Manage number of running jobs per user (NetworkComputer)

AlanB_22262
AlanB_22262 New Altair Community Member
edited February 2023 in Altair HPCWorks

The command line submitted to NetworkComputer is run under the control of a wrapper program, which is usually vw. The vw wrapper sets up the stdin streams for the submitted job and actually starts them by calling execve() with the command line. The wrapper connects back to the NC vovserver so it can update it with the job status and the result when the job finishes.

The NC GUI and jobs using -w options also listen to the stream of microevents from the vovserver.  This uses an additional file descriptor. The number of file descriptors available to the NC vovserver limits how many clients may connect concurrently. This is inherited from the shell where ncmgr was used to start NC.

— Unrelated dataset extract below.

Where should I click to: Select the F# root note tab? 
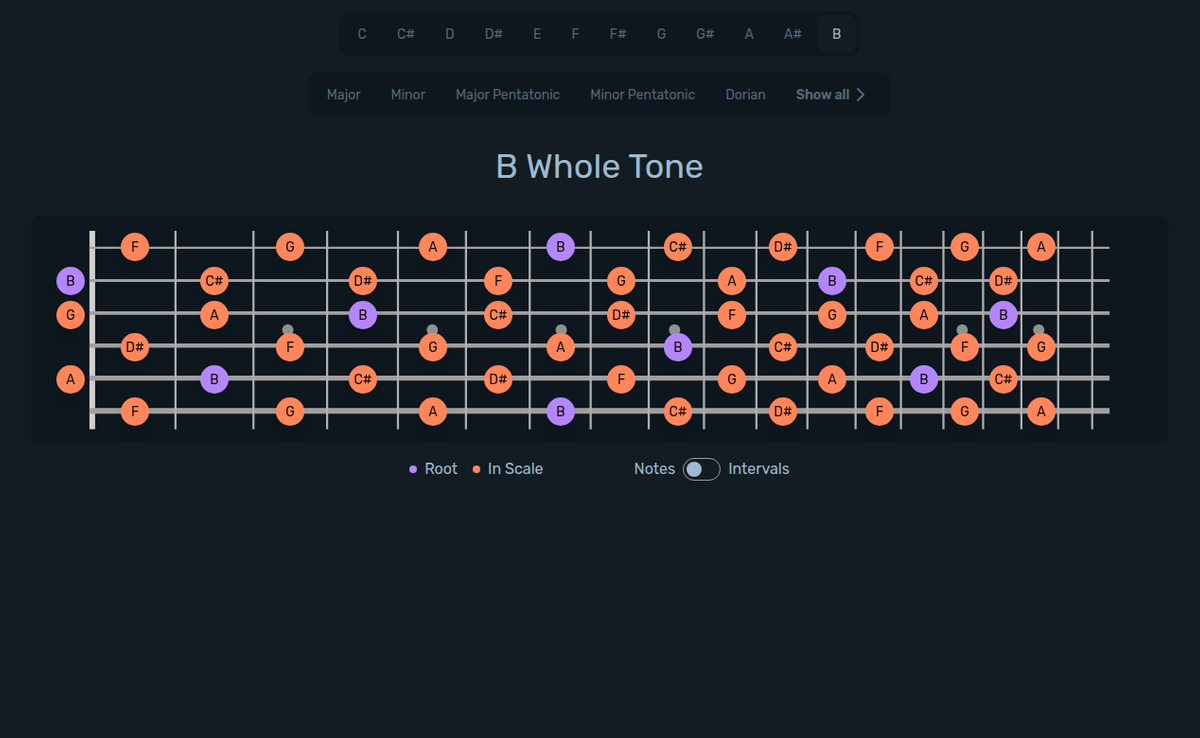pyautogui.click(x=617, y=33)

Because both normal and notify clients use file descriptors in the vovserver process, there are limits that deter accidental or intentional denial-of-service attacks by exhausting vovserver's file descriptors.

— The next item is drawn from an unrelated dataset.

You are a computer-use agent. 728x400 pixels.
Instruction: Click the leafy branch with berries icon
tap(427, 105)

These are controlled by server configuration parameters maxNormalClients and maxNotifyClients, as described here: http://nc-host:nc-port/doc/VOV_RefManual/error_too_many_notify_clients.html (Substitute your local values for host and port)

If you adjust these up from the default of 400 (normal) and 40 (notify), be sure that vovserver is running with enough file descriptors to avoid exhaustion.

There is a way, used typically in larger farms, to run without a connection to the vovserver using vwn or vw -N. But you lose the ability to set VOV_LM_VARNAMES and to check the errors of timestamps and outputs.

To make this the default, in the optional config file $VOVDIR/local/vncrun.config.tcl set VOV_JOB_DESC(wrapper) vwn. Include '-wrapper vwn' in the env-var NC_RUN_ARGS in the submit env.

OR, you can also use the vwn wrapper on a job-by-job basis by using -wrapper vwn on the submit command line.